*** Supplied entries ***

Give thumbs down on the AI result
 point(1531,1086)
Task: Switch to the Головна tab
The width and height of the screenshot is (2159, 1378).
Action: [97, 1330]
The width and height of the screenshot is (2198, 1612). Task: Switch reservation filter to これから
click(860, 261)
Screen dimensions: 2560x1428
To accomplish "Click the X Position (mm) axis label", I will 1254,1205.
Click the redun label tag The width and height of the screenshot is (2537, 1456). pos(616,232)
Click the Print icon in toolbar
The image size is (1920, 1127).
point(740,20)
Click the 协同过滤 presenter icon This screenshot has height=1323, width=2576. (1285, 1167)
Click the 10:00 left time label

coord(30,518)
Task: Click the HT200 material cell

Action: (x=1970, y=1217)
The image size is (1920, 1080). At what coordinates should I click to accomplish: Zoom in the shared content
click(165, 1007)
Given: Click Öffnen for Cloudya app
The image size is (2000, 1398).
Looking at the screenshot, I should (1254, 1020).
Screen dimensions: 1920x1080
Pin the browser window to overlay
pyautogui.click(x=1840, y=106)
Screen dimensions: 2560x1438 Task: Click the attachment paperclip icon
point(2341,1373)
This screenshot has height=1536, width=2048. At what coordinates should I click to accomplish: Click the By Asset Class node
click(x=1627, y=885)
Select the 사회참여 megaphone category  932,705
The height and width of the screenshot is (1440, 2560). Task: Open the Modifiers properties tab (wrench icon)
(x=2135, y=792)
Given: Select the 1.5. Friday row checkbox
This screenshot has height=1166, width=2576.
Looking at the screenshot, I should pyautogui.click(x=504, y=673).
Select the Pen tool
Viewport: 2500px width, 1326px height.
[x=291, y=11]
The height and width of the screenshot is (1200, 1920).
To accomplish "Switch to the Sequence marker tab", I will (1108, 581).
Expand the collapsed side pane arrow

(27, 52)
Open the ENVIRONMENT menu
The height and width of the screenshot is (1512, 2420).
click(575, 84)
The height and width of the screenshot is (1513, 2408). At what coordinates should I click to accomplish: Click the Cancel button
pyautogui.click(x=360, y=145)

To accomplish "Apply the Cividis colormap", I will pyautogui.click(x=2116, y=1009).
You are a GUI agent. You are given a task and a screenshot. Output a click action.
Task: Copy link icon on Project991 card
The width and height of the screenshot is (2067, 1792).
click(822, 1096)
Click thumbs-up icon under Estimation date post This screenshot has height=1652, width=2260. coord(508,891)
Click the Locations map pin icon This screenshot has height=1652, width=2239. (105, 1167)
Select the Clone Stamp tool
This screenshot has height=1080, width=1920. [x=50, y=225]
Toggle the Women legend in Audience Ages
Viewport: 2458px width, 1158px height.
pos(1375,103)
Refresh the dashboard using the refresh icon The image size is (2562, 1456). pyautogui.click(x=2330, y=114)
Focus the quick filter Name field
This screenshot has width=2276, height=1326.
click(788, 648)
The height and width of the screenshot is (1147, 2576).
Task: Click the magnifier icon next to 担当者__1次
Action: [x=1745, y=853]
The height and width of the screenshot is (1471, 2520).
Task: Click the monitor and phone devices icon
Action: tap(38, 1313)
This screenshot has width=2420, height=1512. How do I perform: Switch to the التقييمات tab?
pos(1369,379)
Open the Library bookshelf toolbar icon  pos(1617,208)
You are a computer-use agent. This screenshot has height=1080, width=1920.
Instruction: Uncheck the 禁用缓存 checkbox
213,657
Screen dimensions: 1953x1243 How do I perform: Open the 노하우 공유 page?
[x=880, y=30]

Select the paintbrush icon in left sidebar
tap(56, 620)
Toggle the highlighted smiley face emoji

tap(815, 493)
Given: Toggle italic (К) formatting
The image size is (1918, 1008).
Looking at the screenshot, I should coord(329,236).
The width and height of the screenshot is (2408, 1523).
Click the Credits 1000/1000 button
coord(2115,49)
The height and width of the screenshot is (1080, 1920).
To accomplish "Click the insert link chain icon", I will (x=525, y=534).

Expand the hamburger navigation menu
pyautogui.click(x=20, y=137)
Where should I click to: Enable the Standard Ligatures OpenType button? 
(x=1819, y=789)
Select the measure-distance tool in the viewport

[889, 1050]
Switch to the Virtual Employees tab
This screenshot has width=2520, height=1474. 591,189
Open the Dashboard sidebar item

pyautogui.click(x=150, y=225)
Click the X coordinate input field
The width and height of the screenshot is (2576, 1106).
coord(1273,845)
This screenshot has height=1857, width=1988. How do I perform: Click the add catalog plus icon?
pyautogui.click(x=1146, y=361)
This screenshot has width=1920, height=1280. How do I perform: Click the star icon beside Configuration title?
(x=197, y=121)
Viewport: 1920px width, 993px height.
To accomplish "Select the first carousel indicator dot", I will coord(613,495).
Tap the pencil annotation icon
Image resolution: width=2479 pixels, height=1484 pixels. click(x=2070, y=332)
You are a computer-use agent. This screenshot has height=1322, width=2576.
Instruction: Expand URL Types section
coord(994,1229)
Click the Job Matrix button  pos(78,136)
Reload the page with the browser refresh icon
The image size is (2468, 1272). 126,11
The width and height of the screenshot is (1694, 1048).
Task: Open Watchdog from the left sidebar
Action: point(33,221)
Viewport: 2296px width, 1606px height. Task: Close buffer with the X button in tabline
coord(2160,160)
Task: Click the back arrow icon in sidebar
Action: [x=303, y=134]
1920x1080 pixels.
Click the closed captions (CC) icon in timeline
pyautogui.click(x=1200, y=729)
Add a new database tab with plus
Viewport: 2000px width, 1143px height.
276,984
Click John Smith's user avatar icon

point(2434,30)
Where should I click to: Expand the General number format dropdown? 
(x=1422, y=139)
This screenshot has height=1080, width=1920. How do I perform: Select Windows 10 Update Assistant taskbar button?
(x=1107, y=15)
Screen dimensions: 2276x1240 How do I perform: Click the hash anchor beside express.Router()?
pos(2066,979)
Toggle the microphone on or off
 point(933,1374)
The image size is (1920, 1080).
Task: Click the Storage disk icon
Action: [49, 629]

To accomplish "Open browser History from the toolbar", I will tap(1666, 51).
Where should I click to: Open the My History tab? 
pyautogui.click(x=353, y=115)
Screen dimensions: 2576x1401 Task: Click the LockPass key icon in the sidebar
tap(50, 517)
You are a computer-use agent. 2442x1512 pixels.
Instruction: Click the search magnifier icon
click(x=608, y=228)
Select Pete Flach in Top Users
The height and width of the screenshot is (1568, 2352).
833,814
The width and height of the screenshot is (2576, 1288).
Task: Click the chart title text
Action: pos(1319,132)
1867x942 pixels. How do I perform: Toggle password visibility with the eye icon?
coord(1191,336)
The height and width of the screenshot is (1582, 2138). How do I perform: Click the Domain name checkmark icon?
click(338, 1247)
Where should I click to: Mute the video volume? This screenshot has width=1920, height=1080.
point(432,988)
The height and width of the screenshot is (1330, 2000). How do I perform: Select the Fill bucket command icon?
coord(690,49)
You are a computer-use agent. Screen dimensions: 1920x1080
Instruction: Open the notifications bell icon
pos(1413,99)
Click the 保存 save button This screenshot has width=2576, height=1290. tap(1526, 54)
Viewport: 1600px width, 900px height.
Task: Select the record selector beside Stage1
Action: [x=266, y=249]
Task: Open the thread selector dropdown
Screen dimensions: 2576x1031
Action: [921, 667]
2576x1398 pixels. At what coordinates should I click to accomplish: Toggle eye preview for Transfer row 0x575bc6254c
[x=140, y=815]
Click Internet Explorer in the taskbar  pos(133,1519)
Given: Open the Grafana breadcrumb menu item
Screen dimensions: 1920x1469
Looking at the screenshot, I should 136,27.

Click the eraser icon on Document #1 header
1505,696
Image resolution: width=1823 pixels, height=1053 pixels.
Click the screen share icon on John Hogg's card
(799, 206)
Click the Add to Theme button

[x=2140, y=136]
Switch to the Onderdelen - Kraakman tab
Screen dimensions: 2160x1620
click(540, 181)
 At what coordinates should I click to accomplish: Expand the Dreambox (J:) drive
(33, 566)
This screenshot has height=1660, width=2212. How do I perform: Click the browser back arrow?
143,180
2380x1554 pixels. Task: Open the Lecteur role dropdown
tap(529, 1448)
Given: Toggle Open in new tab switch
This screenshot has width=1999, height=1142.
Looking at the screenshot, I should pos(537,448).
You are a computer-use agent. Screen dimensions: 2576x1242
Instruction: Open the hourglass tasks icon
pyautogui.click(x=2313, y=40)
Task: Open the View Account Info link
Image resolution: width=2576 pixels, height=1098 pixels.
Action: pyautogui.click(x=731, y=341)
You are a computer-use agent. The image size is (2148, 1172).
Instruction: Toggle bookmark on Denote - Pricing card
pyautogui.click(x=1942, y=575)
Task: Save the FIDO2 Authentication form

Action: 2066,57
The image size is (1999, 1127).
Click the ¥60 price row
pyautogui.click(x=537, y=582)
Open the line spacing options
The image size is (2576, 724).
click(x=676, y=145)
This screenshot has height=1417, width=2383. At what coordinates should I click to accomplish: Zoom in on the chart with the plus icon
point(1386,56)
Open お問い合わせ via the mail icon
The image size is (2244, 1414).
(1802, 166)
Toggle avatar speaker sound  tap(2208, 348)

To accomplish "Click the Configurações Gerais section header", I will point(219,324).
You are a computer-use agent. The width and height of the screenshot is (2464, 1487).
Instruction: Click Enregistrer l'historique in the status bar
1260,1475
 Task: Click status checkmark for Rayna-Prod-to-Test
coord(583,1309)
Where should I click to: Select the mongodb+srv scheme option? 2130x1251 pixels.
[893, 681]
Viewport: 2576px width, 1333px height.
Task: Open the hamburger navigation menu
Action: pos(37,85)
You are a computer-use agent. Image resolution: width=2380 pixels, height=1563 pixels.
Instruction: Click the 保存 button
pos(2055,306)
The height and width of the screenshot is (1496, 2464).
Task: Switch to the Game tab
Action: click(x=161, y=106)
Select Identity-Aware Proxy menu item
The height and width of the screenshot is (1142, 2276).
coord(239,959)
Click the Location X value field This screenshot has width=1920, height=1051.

*** End of Supplied entries ***

- _Work to be completed_: From the entries above, tally every line holding the string "link". Give only the count.

- _Problem solution_: 3